Size really doesn’t matter

Turning to the diminutive Launchpad Mini Mk 3, this smaller sibling measures 180 x 180 x 14.2mm – it’s a bit like a coaster with some lights on it! Once again it features a Kensington lock slot and a USB C port. As usual, the bulk of the surface area is occupied by the 64 RGB pads, while the top row and right column consist of further buttons relating to navigation and the selection of different modes; Session, Drums, Keys, and User. At the very bottom right is a button which switches the bottom row between Stop, Solo, and Mute, behaviours. The Mini now gets RGB full-colour pads, which nicely reflect the clip colours in Live’s Session View.

Forget about velocity or pressure sensitivity on something this size, these behave like simple buttons, with basic up/down/on/off action. Keys Mode defaults to the piano layout I mentioned earlier, and despite the small size it’s still good to have. The Mini also has Drums mode, but of course without the benefits of velocity. Overall the Mini Mk 3 is not functionally too different from the X, although it’s more dependent on the Components web page or application for enhanced customisation; for example, there’s no default mixer mode available without using Components to set it up.

Launchpad Mini MK3

The Launchpad Mini Mk 3’s about as small as you can get and still be usable. True, the X is more fun for finger drummers, and more ‘playable’ in general thanks to the superior pads, but for basic clip and scene launching, and drum triggering, the Mini works fine, especially now clip colours are visible.

Both devices have an extra Programmer mode, which allows access to almost everything. Customisation extends to LED behaviour like brightness adjustment and on/off, as well as velocity curves, aftertouch settings and override of the default MIDI mappings.
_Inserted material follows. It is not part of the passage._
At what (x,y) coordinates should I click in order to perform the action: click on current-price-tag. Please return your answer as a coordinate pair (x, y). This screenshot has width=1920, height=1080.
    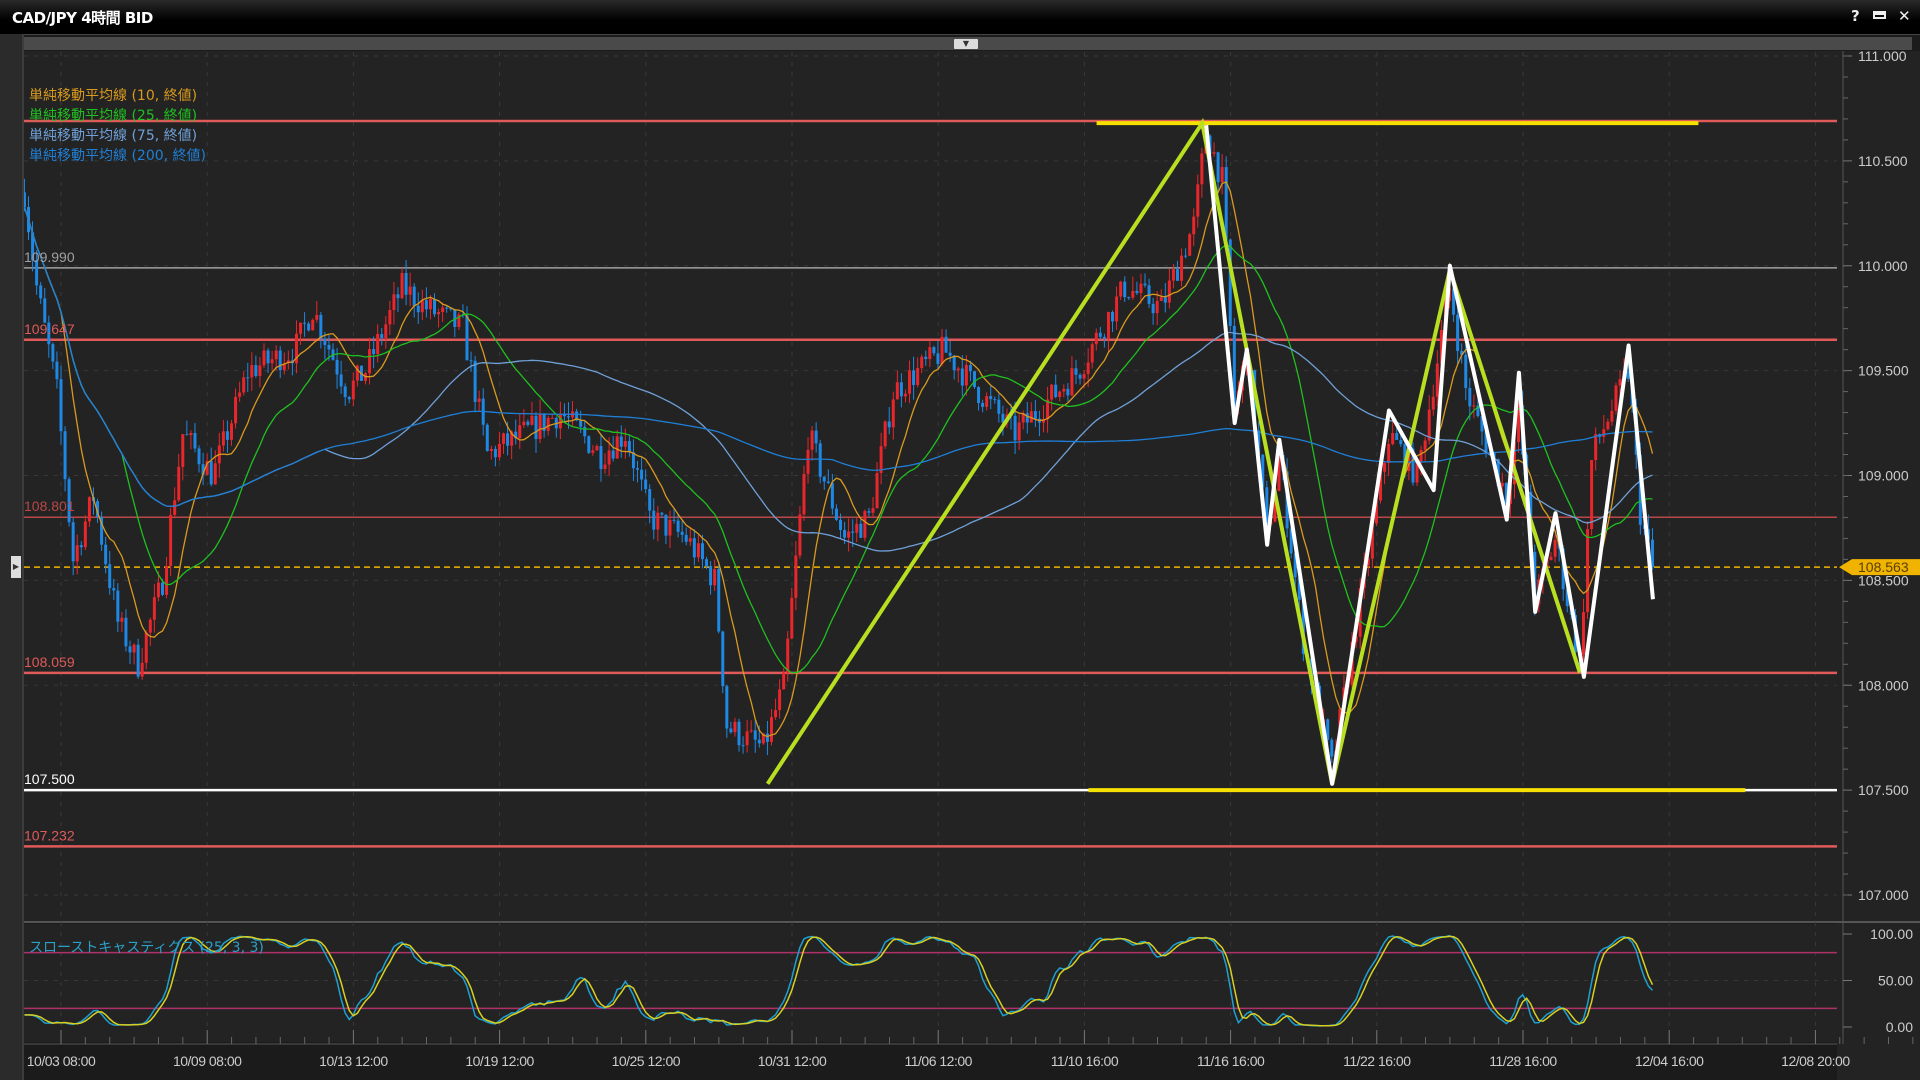
    Looking at the image, I should click on (1880, 568).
It’s even possible to disable USB mass storage mode (so it doesn’t show up on your desktop) and assign different device IDs to multiple Launchpads, which would be useful for installations or group performances.

Pad boys for life

As we said in the introduction, the basic Launchpad design is over a decade old now, and that says something about how popular and adaptable the platform is. Launchpads work for newcomers or more seasoned types who need a portable way to trigger clips and scenes. These maybe aren’t worth abandoning your current grid controller for, unless you really want the Mini’s clip colours (or the X’s MIDI out), but they are viable candidates if you’re starting out and budget and/or mobility is important to you. The Launchpad is a well-established name and the inclusion of Ableton Live Lite means that you can get busy immediately. These two ‘pads are incredibly compact and portable. Who knows, perhaps the next incarnations of these will have to be foldable!

Do I really need this?

If you’re using Ableton Live, with its grid-based Session View, you’ll definitely benefit from a controller that reflects the layout you’re seeing on your computer screen, and lets you trigger clips without reaching for the mouse or trackpad. What clinches the decision between one grid controller and another is usually size (which is also reflected in price). The Launchpads are at the compact end of things, and you can see how that’s important to Novation because they have made these even slimmer than previous versions. Otherwise you might upscale to something significantly larger like Akai’s APC 40 mk 2 or their Force, or Ableton’s Push.

Key features

Launchpad X

  • Slimmed-down sleek design and USB-C power.
  • Larger pads, with velocity, pressure, and aftertouch.
  • New note mode with 16 scales and MIDI capture button.
  • MIDI out port for use with a wider range of hardware.

Launchpad Mini

  • Full-colour RGBs for Ableton Live clip colours.
  • Three custom modes for use with more software.
  • Even more low-profile design, with USB-C power.

Alternatives

Akai APC 25

Akai
APC Key 25 £70.00

A great little USB-powered device that manages to fit a keyboard, knobs, and a set of launch buttons into a very small footprint. I’m a big fan of this versatile layout. Drum pads? You can’t have everything. Includes a copy of Ableton Live Lite and a plug-in bundle.
akaipro.com

Novation Launckey

Novation
Launchkey Mini £97.00

Sometimes you want keys instead of pads. Or both! Another compact device, opting for fewer, but larger, pads over the competition. Includes arpeggiator and chord mode, and of course a copy of Ableton Live Lite and a plug-in bundle. Importantly it has a MIDI out for use with hardware!